Когда началась работа над «Цветком смеющимся», надо мной висел дамоклов меч, причем так низко, что я всё время пытался задеть холодное его острие. Дело в том, что пьесу эту многие знали давно. И все, кто любил Козакова, ценил его и его работу в той самой роли, в которой предстояло выступить мне. Я понимал, что мне предстоит довольно опасное путешествие. Я никогда не давал повода для сравнения себя с кем-то. Меня часто сравнивали с Райкиным в силу внешности, жанра, который я выбрал исключительно из-за него: но какой я соперник Аркадию Исааковичу! В случае с «Цветком» было изначально ясно, что я лишен почти половины всех достоинств Козакова. И из меня уж точно не получится этот красавец – усталый герой, вокруг которого вьются все женщины в этой пьесе!

Но ничего страшного не случилось! Ни на первой репетиции, ни на десятой. Всё шло как по маслу. Я не помню ни одной репетиции, где бы он повысил на меня голос. Или я почувствовал хотя бы толику его раздражения.

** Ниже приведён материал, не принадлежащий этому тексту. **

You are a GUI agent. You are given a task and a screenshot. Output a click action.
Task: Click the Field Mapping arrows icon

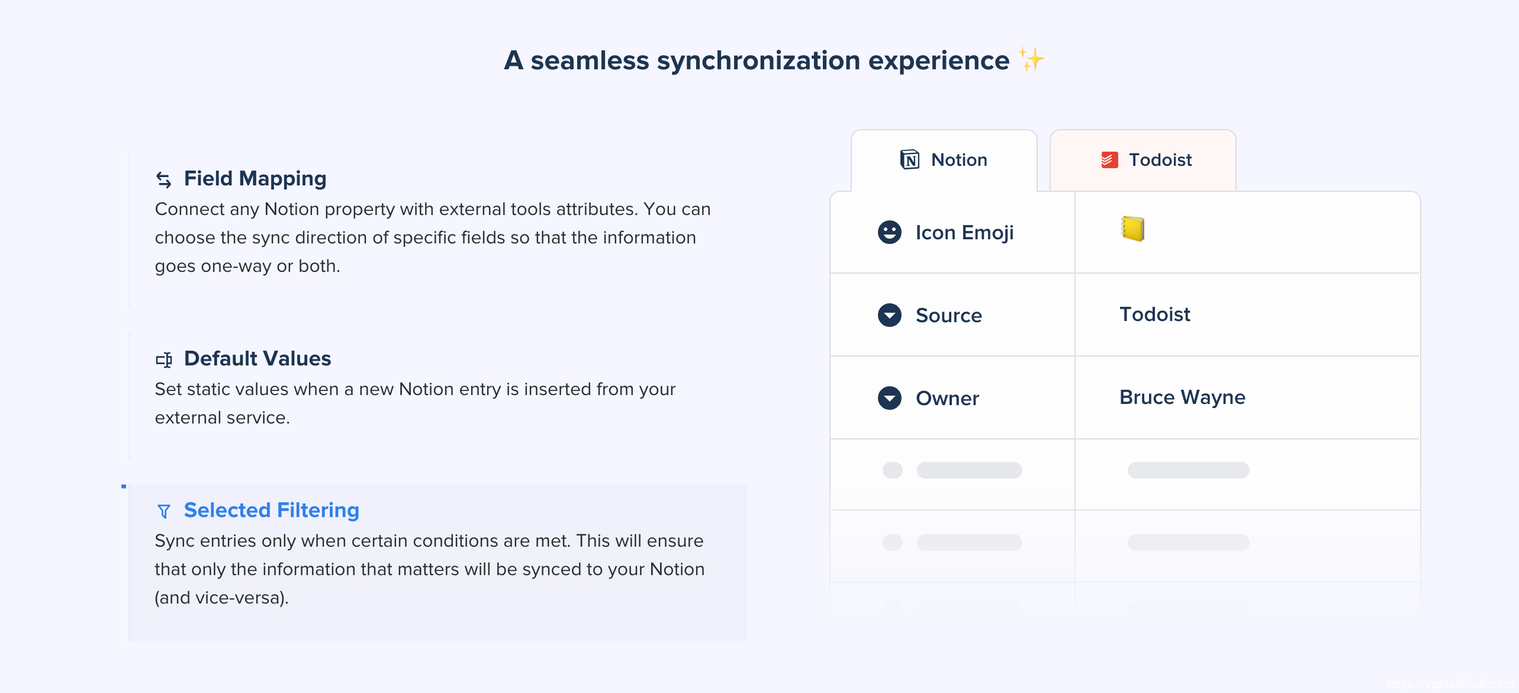pos(164,179)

Это случай, который называется: «полюбил». Я-то давно уже успел полюбить его и даже перестал бояться, но ко всему еще почувствовал, что могу своевольничать, шутить, так как привык это делать на любых репетициях.

Наорал он на меня только однажды. Когда спектакль уже случился. Мы – все те, кто имел хоть какое-то касательство к Козакову, – знали, что он не выносит бытовых интонаций. Он не позволял их себе ни в стихах, ни в театре, ни на радио – нигде. Представить себе Козакова, который что-то буднично просит даже в общественном транспорте: «Передайте, пожалуйста, на билет», невозможно. У него бы это звучало совершенно по-другому. Приземленная интонация его не то что не устраивала, она его бесила. Можно было подумать, что он вообще ставит любого героя пьесы на котурны. Заметьте, в «Покровских воротах» все поют-говорят с его голоса. Козаковскую интонацию там легко узнать во всяком персонаже. И даже там, где показывают коммуналку, в которой, казалось бы, без быта нельзя (ведь там всё замешано на быте: соседи, коммунальная кухня, общий телефон), но в ней совершенно нет быта. Все – Меньшиков, Броневой, Ульянова, Равикович – говорят стихами. Так, как однажды показал им на съемке Козаков.